START MATERIAL FOR THE TASK

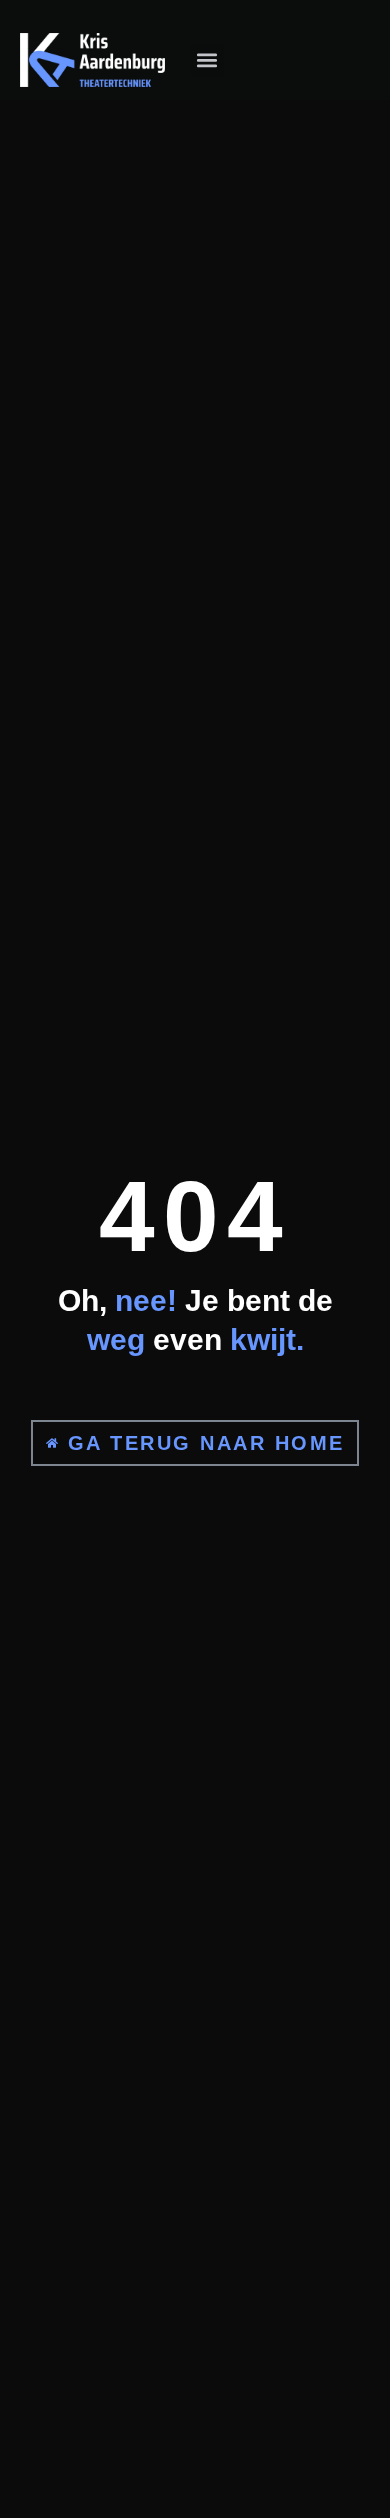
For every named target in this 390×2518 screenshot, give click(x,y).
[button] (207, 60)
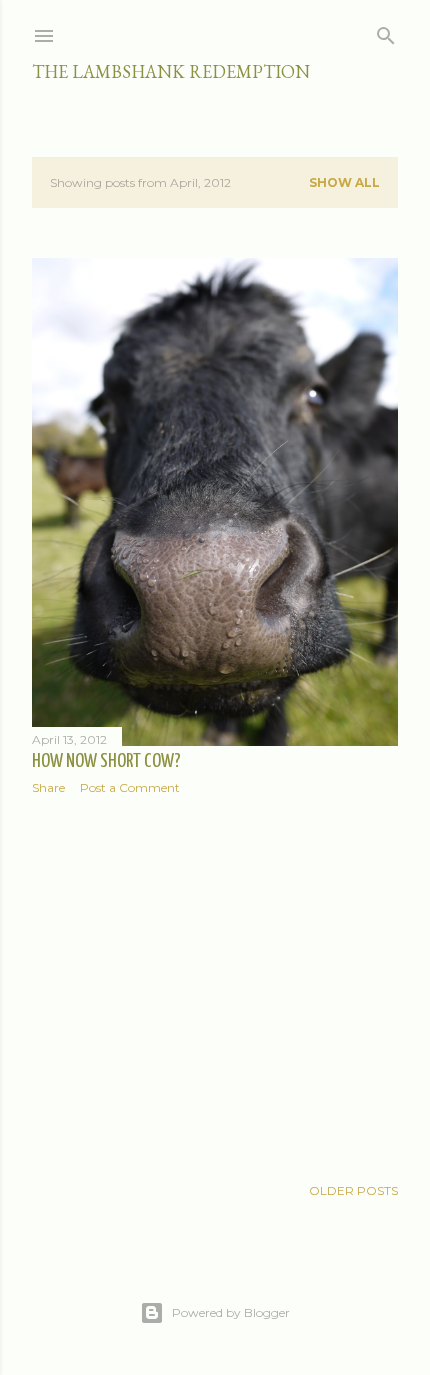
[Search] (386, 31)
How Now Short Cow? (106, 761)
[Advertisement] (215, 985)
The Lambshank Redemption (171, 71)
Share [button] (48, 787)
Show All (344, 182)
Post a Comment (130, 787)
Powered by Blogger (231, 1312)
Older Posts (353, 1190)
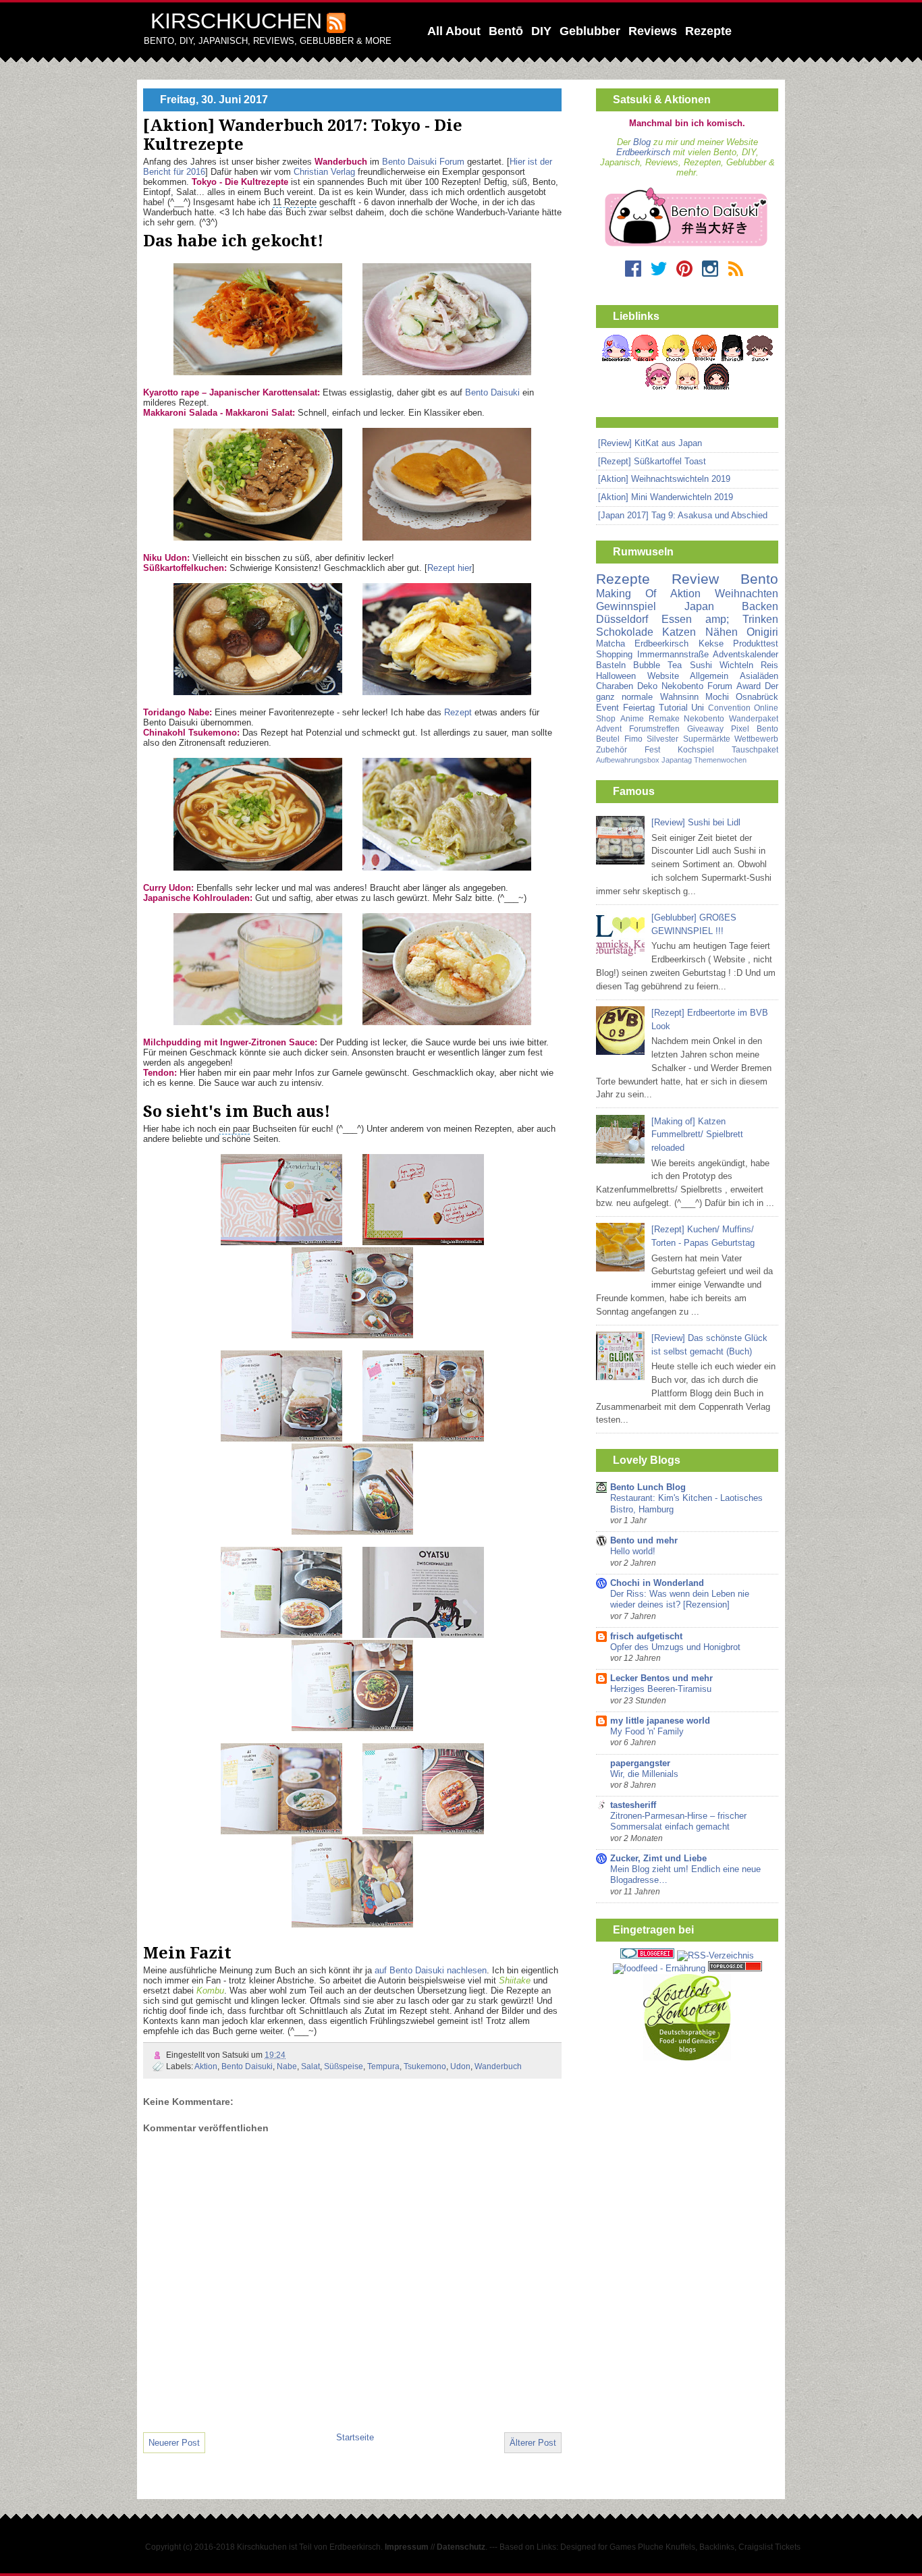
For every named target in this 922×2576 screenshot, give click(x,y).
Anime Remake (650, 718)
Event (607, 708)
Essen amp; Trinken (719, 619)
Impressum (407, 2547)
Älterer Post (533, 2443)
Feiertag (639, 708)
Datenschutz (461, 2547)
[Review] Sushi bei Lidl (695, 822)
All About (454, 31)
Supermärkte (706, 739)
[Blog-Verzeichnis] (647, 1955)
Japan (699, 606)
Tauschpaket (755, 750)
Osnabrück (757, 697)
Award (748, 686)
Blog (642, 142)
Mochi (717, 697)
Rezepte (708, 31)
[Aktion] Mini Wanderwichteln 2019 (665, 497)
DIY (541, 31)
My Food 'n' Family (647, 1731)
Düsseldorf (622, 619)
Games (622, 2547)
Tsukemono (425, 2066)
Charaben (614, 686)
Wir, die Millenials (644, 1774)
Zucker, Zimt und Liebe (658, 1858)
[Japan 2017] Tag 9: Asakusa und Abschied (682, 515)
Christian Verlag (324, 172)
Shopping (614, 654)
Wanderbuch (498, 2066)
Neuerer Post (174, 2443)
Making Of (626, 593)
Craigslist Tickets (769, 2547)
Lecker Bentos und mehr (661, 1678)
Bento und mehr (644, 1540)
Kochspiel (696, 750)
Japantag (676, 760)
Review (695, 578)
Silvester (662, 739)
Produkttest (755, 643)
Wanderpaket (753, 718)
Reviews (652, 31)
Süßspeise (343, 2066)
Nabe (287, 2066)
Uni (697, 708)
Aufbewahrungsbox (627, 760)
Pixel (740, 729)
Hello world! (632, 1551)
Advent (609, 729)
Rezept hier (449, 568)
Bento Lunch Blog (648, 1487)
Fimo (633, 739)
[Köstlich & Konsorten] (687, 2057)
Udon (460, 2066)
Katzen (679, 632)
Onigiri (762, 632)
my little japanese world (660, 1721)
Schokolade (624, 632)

END MATERIAL FOR THE TASK

Copy each line of the listing that contains the string "this".

EXERCISE ANSWER:
For every named target in this 390×2518 screenshot, give click(x,y).
For every named target in this 922×2576 screenshot, give click(x,y).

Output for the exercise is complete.